* _TESTO CITATO_:
☆ ☆ ☆

Se la truffa ha ad oggetto un contratto nullo la restituzione è immediata
Il contratto concluso per effetto di truffa di uno dei contraenti in danno dell'altro non è radicalmente nullo, ma solo annullabile, in quanto il dolo costitutivo del delitto di truffa, di cui all'articolo 640 del codice penale, corrisponde al dolo inteso quale vizio della volontà, previsto dall'articolo 1439 del codice civile. Entrambi consistono in artifici e raggiri adoperati dall'agente e diretti ad indurre in errore l'altra parte allo scopo di ottenere l'ingiusto profitto mediante il trasferimento della cosa contrattata. Di conseguenza, la truffa non comporta la nullità del contratto ma può portare solo all'annullamento dello stesso, a meno che non sussistano specifici profili civilistici di nullità, come nel caso della raccolta abusiva di risparmio. Ciò è accaduto nel caso deciso dal Tribunale di Genova con la sentenza 653/2015.
I fatti - La vicenda ha visto come protagonisti un operaio, che aveva da poco perso il lavoro, e il suo ex capoturno, dimessosi poco tempo prima. Quest'ultimo aveva convinto il primo a farsi consegnare una somma di 20mila euro in un'unica soluzione con la promessa di corrispondergli un interesse di ben 1.500 euro mensili, senza che fossero precisati però i termini di conservazione e restituzione del capitale, nonché la durata di tale rapporto. L'operaio in seguito ai mancati versamenti effettuati citava in giudizio il suo vecchio capo chiedendo la restituzione delle somme, oltre al risarcimento del danno subito. Dal canto suo, il convenuto si difendeva sostenendo di aver instaurato con il vecchio collega un rapporto costituito in sostanza da un «mandato senza rappresentanza per l'esecuzione di operazioni di investimento ad alto rendimento ed alto rischio», rischio di cui l'attore sarebbe stato ben al corrente.

☆ ☆ ☆

* _ESTRATTO DEI DATI_:
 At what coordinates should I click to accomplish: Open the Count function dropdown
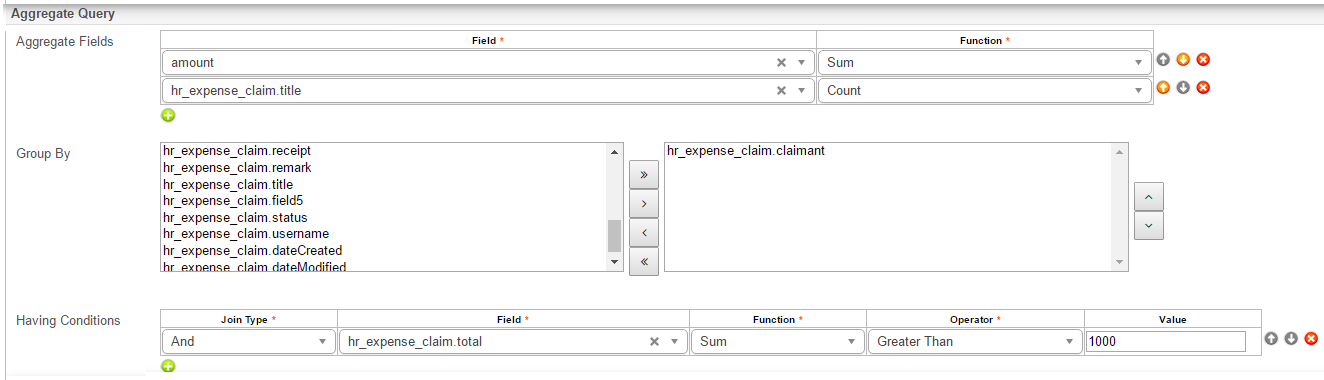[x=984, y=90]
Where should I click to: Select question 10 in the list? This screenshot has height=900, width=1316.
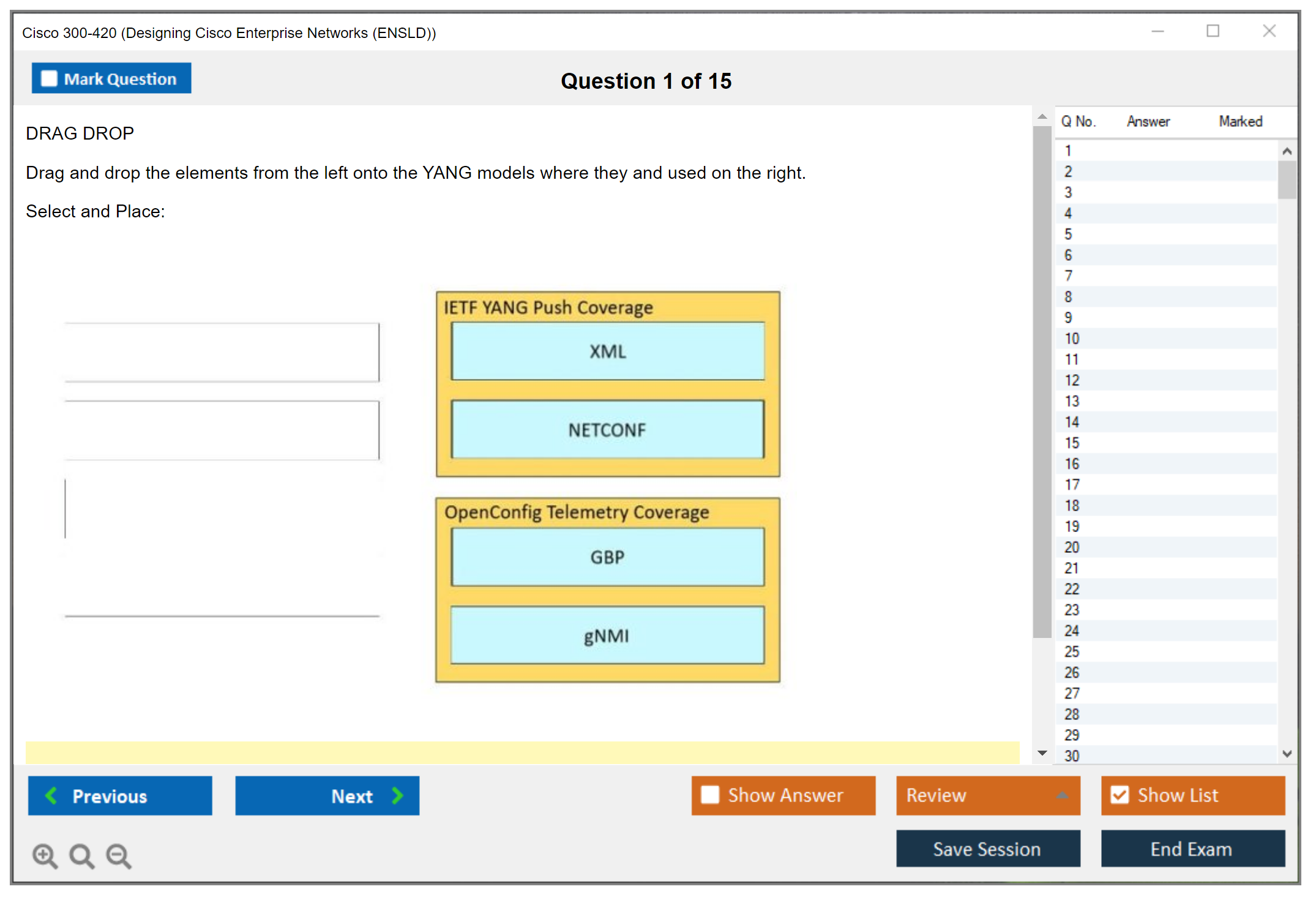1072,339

☆ ☆ ☆

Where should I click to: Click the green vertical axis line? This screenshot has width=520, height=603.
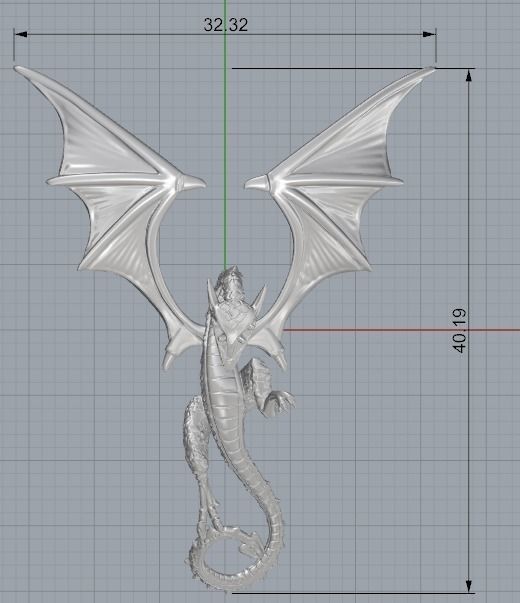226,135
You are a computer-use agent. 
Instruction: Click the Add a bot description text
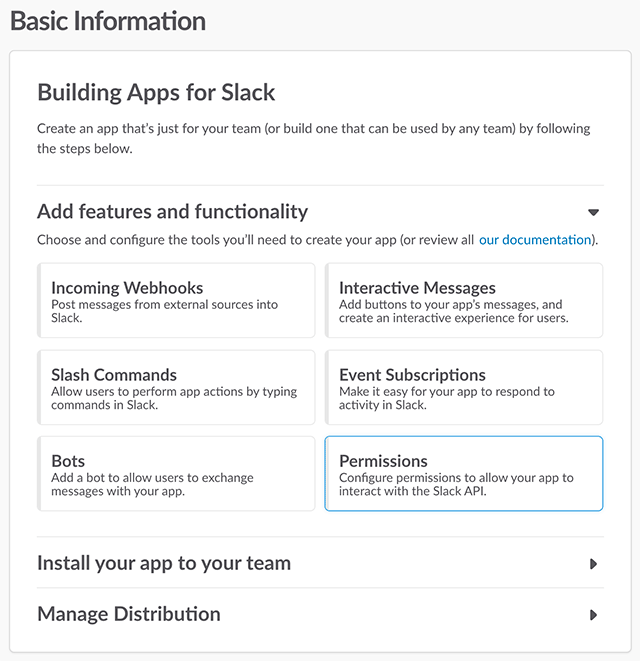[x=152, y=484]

☆ ☆ ☆

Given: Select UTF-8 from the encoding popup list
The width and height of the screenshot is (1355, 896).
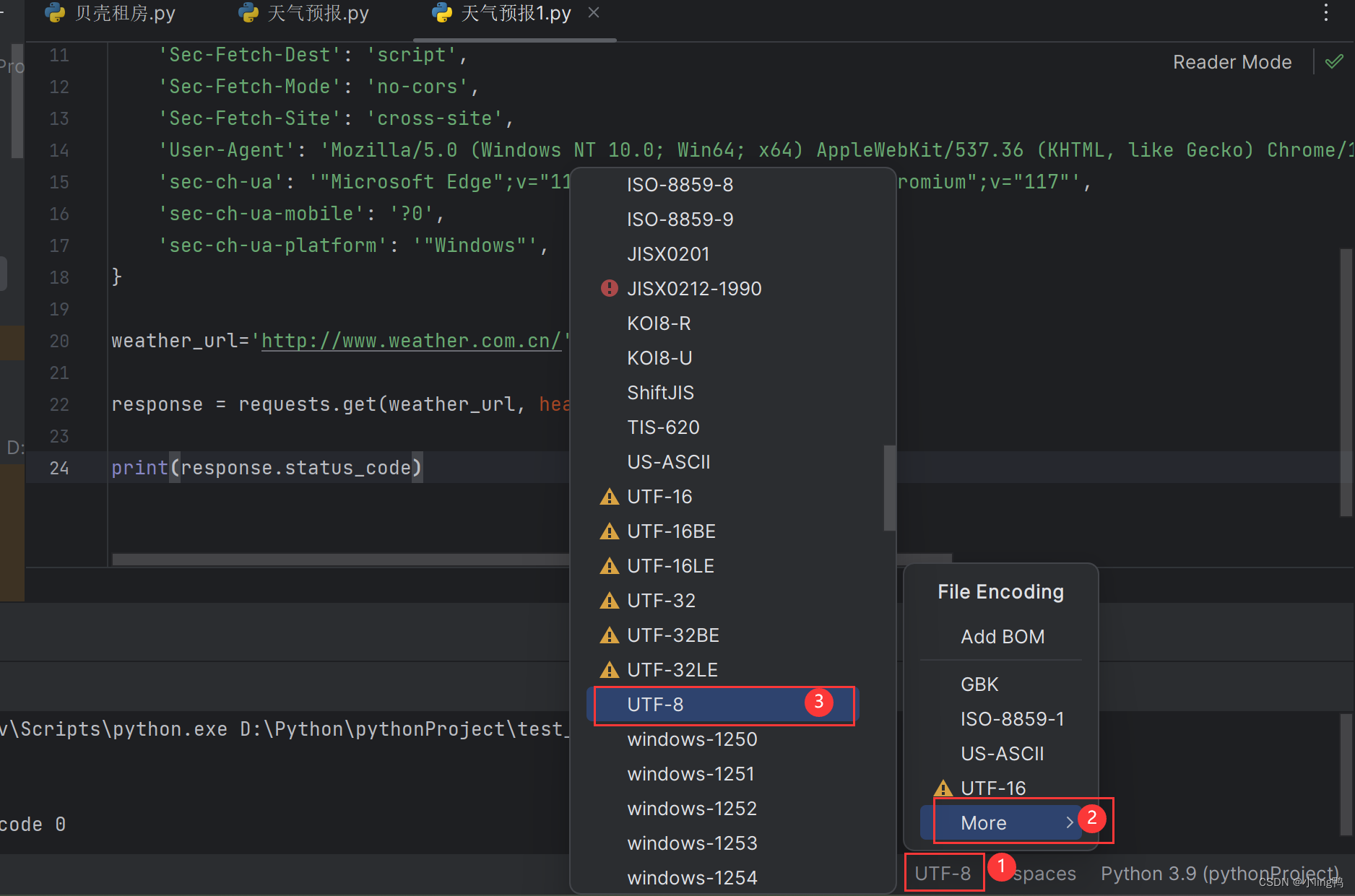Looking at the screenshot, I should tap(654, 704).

☆ ☆ ☆

* _REQUISITI DELL'ESERCIZIO_:
Prosegui l'articolo sulla truffa e sul contratto nullo, riprendendo subito dopo la sua ultima frase.

* _RISULTATO_:
La nullità del contratto - Il Tribunale accoglie la domanda dell'attore e cerca di fare chiarezza in una vicenda alquanto singolare. Per il giudice, le testimonianze di altri colleghi, i quali avevano effettuato lo stesso “investimento”, e la presenza di numerosi procedimenti penali per truffa a carico del convenuto dimostrano l'esistenza di una fattispecie assimilabile a quella dell'articolo 640 del Cp il cui elemento costitutivo corrisponde al dolo inteso quale vizio del consenso di cui all'articolo 1439 del Cc. In questo caso, tuttavia, non è necessaria una sentenza costitutiva che faccia venir meno la validità del negozio-truffa, in quanto il contratto concretamente posto in essere è di per sé nullo. In effetti - sostiene il giudice - «l'accordo si presenta ad oggetto assolutamente indeterminato, o comunque altamente atipico e certamente dotato di schema negoziale non meritevole di tutela ex art. 1322 comma 2 c.c. … né risultano poteri di controllo del mandante, né obbligo di rendiconto e neppure paiono chiariti il termine temporale del contratto e la facoltà di recedere dallo stesso, con l'esito finale di una drammatica dispersione della tutela del risparmio». Pertanto, stante la nullità del contratto stipulato la domanda di restituzione è da accogliere accolta senza alcuna difficoltà.
La condanna ex articolo 96 del Cpc - Importante è poi la condanna del convenuto al pagamento di ulteriori 4mila euro per responsabilità aggravata, disposta d'ufficio dal giudice ai sensi dell'articolo 96 ultima comma del Cpc. Per il Tribunale, infatti, nel caso di specie si è verificata una «pretestuosa instaurazione o protrazione della causa» con il convenuto che «ha preferito procrastinare il momento della sua esposizione all'esecuzione con una resistenza quasi formale a tutto campo in sede di cognizione, resistenza che ha comunque fruttato, anche in una delle piazze giudiziarie più celeri d'Italia, circa 18 mesi di processo».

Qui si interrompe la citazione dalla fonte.